By default, the system will also create 13 role groups, they are,
[PS] C:\>Get-RoleGroup | Select Name
View-Only Organization Management
Management Forest Operator
Management Forest Tier 1 Support
View-Only Mgmt Forest Operator
Management Forest Monitoring
I am not going to go through each of them as I think the final documentation in Exchange Help file will probably cover that. However, if you do have any question, do not hesitate to let me know. From the above, I do need to mention that by default, only Organization Management role group has a member in it. The member, as you might have already guessed is your beloved Administrator. 🙂 If you would like to add another user to manage the Exchange environment, simply add that to the Organization Management role group by issuing the following,
[PS] C:\>Add-RoleGroupMember "Organization Management" -Member Jane.Doe@Fabrikam.com
Next, let's look at Management Role Assignment, execute the following,
[PS] C:\>Get-ManagementRoleAssignment | Select Name, Role, RoleAssigneeName
You will get a list of management Role Assignment. You will find that most of them are assigned to Organization Management. What does that mean?
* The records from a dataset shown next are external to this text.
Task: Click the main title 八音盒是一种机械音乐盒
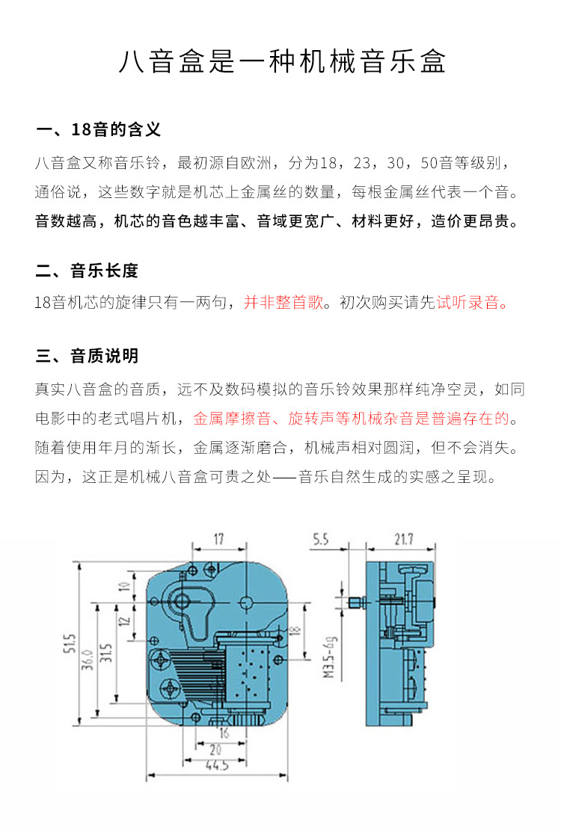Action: click(281, 62)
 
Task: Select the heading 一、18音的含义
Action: click(98, 129)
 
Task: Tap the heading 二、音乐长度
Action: click(87, 271)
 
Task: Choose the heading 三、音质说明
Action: click(87, 356)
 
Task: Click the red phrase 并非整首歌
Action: click(283, 303)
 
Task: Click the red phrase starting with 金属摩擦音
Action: click(355, 418)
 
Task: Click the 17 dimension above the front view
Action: click(218, 539)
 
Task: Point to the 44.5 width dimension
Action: click(216, 765)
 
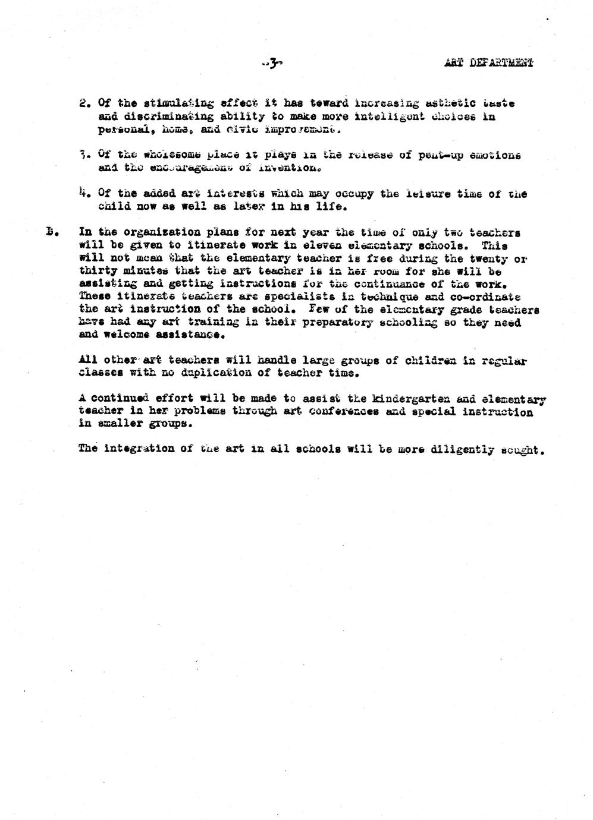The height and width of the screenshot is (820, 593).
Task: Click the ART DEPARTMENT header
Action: tap(488, 62)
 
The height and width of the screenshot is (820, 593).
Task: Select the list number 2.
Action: tap(83, 103)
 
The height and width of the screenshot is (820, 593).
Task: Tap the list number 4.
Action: tap(83, 193)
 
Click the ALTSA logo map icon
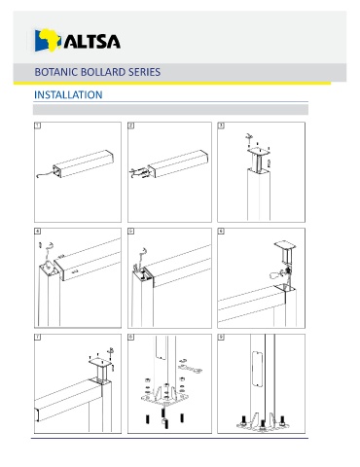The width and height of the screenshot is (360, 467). pyautogui.click(x=48, y=40)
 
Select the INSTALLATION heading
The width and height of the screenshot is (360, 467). pyautogui.click(x=68, y=94)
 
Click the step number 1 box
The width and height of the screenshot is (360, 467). pyautogui.click(x=38, y=126)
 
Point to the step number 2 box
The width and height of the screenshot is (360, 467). pyautogui.click(x=131, y=126)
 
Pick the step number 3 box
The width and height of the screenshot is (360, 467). pyautogui.click(x=221, y=126)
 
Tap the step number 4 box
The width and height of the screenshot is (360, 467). pyautogui.click(x=38, y=232)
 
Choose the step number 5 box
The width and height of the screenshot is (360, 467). pyautogui.click(x=131, y=232)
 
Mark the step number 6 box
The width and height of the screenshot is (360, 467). pyautogui.click(x=221, y=232)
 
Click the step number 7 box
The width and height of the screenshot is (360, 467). pyautogui.click(x=38, y=338)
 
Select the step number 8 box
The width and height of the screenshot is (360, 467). pyautogui.click(x=131, y=338)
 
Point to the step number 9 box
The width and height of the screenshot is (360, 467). pyautogui.click(x=221, y=338)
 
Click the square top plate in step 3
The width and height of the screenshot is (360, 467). pyautogui.click(x=259, y=151)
It means because your Administrator is a member of this role group, you can probably do almost everything.
So, out of the box, there is really no big surprises. The roles are relatively standard. My recommendation is that, please look at what each role can do and don't take the short cut of assigning everyone in your support team as to Organization Management role group. The rule of thumb is that, don't give anything more than what the person needs to do.